If not Mark... Emery? Emery had told her? "Go on?" He hadn't intended to make it sound like a question.

She shrugged. "I was warned by four different people, Mark among them, not to assume the two of you were a couple — that's a dead giveaway."

Zoe, Dan and Sam. Being helpful while making him want to wring their necks.

"Anyway," she continued, "I'm shutting up on the subject now. I know it's not my place to talk about this stuff. Not yet anyway, and not while I'm trying to make a good impression on you. I know how much you mean to Mark — I mean, he introduced me to his parents before letting me meet you. I know Emery's on my side, but this dinner's pretty terrifying."

Mark's parents. They treated him as if he were their son whenever he showed up, but he hadn't been to their house since they'd moved to Jersey a few years back. He had to find the time, instead of always saying he'd try and make it and then not going. "He's just being an ass. I was always going to be an easier sell than his mother."

Michelle shook her head. "That's so not true. His mother was sold even before she met me."

"Let me guess: you have a working womb and she's decided you're not afraid to use it?" Mark's mother had a craving for grandchildren, and her oldest son planned to have exactly zero of those, so all her hopes rested on Mark. It made for awkward first meetings with girlfriends; Mark wouldn't have introduced Michelle so early on if he hadn't been confident that conversation wouldn't derail the entire meeting.

"Right in one. I tried to tell her I want kids in a couple of years, not tomorrow, but I don't think she was listening past me wanting them. And his dad's a hoot. He calls the two of you Ebony and Ivory, did you know?"

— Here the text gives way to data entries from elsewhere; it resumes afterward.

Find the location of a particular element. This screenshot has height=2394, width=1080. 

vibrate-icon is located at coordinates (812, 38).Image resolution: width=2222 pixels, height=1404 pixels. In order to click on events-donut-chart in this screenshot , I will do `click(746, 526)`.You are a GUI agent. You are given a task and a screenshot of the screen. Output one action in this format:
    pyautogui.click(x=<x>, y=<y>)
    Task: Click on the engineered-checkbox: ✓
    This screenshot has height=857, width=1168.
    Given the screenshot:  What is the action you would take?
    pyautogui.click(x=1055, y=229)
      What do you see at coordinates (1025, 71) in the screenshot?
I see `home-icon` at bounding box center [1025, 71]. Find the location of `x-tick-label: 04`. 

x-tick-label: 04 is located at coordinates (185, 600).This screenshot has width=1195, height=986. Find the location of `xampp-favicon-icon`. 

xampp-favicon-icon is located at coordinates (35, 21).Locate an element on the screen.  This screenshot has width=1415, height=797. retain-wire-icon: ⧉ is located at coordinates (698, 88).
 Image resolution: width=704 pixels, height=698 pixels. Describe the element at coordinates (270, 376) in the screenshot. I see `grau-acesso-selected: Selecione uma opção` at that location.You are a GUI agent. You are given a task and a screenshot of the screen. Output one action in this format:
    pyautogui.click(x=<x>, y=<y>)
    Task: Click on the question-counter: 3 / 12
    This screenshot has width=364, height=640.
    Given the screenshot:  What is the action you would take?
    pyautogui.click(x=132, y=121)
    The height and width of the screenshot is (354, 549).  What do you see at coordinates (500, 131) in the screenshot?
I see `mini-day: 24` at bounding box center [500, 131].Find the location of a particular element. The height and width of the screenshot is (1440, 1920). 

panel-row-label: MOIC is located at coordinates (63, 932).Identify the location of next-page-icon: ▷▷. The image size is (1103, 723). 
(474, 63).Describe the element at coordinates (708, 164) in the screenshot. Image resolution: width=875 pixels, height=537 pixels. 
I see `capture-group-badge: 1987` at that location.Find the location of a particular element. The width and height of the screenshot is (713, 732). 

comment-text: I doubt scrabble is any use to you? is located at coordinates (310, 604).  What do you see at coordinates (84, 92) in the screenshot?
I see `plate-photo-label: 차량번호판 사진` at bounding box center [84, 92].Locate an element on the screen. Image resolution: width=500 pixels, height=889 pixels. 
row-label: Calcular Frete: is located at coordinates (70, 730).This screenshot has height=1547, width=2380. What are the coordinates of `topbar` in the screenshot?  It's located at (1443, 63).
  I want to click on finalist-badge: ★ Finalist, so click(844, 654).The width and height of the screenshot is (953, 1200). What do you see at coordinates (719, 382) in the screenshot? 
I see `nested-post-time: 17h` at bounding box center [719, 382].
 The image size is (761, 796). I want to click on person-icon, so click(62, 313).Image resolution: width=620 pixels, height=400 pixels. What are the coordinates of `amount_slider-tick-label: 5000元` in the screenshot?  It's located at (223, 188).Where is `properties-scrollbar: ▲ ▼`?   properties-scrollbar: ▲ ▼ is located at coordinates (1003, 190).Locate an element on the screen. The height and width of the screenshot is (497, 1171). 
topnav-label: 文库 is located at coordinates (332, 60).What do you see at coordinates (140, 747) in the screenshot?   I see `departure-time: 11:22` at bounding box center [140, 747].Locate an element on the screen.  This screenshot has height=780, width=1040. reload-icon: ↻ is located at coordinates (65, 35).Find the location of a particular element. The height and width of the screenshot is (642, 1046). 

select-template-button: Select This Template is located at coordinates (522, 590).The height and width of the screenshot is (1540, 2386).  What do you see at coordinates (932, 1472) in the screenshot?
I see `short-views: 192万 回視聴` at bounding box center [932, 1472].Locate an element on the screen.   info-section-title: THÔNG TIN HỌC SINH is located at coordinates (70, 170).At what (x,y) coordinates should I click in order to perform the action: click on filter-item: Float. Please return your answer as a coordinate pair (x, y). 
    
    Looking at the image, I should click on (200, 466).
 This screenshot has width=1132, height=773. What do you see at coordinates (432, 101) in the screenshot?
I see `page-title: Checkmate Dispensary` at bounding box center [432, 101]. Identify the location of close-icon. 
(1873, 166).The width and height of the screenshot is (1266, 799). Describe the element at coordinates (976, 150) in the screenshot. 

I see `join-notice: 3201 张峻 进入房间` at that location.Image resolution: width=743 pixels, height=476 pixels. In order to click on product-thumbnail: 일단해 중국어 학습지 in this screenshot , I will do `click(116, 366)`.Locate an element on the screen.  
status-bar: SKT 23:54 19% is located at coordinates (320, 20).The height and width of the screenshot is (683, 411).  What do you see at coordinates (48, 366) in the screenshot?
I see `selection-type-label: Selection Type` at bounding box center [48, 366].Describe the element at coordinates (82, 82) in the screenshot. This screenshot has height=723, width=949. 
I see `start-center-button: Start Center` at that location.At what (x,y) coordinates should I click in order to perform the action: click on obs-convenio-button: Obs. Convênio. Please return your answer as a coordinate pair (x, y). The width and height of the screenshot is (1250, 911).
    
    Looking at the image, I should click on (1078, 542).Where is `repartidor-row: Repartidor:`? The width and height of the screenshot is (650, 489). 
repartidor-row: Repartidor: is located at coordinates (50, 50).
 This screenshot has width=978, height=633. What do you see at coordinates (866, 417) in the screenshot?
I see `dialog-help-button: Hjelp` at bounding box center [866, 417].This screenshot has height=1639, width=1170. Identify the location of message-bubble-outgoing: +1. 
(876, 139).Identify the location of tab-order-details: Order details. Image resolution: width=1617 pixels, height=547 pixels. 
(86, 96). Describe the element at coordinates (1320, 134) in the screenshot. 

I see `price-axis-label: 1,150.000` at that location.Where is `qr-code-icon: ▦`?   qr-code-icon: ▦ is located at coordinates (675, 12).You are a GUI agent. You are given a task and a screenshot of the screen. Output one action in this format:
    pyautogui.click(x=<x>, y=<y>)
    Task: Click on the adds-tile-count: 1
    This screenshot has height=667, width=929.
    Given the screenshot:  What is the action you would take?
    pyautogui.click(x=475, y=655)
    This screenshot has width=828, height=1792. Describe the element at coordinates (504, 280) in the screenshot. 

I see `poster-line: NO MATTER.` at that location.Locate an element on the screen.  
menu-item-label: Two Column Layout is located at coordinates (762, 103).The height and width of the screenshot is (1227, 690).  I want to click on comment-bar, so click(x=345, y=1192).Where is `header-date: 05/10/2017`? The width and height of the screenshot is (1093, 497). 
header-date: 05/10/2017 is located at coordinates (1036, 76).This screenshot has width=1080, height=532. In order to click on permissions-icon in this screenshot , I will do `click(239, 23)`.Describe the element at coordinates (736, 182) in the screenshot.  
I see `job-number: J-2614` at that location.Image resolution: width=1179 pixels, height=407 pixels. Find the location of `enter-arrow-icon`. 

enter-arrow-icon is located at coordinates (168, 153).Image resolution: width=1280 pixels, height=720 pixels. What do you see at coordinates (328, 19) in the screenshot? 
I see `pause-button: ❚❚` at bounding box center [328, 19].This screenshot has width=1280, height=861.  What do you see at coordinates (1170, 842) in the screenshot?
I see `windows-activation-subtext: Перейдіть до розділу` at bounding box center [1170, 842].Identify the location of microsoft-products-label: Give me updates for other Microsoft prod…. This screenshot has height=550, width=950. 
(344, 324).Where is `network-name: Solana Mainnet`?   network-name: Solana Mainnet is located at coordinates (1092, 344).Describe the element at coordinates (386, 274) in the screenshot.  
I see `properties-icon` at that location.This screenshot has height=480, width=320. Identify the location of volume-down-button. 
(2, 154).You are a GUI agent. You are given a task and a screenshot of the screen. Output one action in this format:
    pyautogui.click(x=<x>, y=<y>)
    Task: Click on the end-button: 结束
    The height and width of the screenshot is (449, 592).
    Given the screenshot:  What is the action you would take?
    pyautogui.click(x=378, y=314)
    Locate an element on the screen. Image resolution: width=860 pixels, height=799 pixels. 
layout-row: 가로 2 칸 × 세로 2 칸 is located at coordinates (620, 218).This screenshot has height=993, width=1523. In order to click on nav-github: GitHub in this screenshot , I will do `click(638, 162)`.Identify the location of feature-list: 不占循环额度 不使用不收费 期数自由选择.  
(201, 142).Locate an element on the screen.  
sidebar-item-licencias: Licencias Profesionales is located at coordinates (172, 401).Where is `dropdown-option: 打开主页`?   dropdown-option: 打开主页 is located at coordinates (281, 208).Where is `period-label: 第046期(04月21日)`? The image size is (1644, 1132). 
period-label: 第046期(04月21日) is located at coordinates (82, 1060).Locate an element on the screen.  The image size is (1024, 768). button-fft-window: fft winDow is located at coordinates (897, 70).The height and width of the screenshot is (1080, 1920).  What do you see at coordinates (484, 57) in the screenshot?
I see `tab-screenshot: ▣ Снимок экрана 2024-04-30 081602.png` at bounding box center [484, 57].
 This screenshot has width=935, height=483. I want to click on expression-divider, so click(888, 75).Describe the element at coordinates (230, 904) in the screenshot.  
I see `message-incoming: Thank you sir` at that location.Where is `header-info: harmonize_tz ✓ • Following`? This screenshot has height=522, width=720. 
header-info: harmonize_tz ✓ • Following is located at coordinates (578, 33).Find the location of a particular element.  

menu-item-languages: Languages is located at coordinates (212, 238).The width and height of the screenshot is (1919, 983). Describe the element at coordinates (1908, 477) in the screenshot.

"Yes!" The joke was a longstanding one. "He'd sometimes play the record on his turntable the minute we walked in, when I started going to their place more often." Damn, he really needed to go for a visit. He missed the fun they'd had, but he'd been treating the move as if they'd flown to a different continent, rather than fifty miles away.

"That must have been priceless!" She smiled at him. "So, do I get your seal of approval? I know being with Mark will mean having you as a part of my life until we're all old and wrinkled, and the sooner I get that seal the better. Well," she mock-confided, "until the two of you are old and wrinkled; I'm going to be young and beautiful forever, just so you know."

Josh laughed. If it was his approval she was after, she'd had it even before they met. Seeing Mark that happy was endorsement enough. Which didn't mean he was about to let her off the hook. "If only one of us gets to be young and beautiful forever I'll fight you for it."

"Damn, we'll have to be enemies, then." A grin. "But we can call a temporary truce maybe, and move onto more important subjects: what embarrassing stories can you tell me about Mark that I can use against him? I'm not above either flattery or bribery, just so you know."

He had just launched himself in a delightful anecdote involving Mark's scrubs and a Halloween party when Emery walked in the kitchen, expressive brown eyes smiling at him, and asked if he'd take care of coffee; these moments might be stolen, but Josh had them for now. Might as well live them.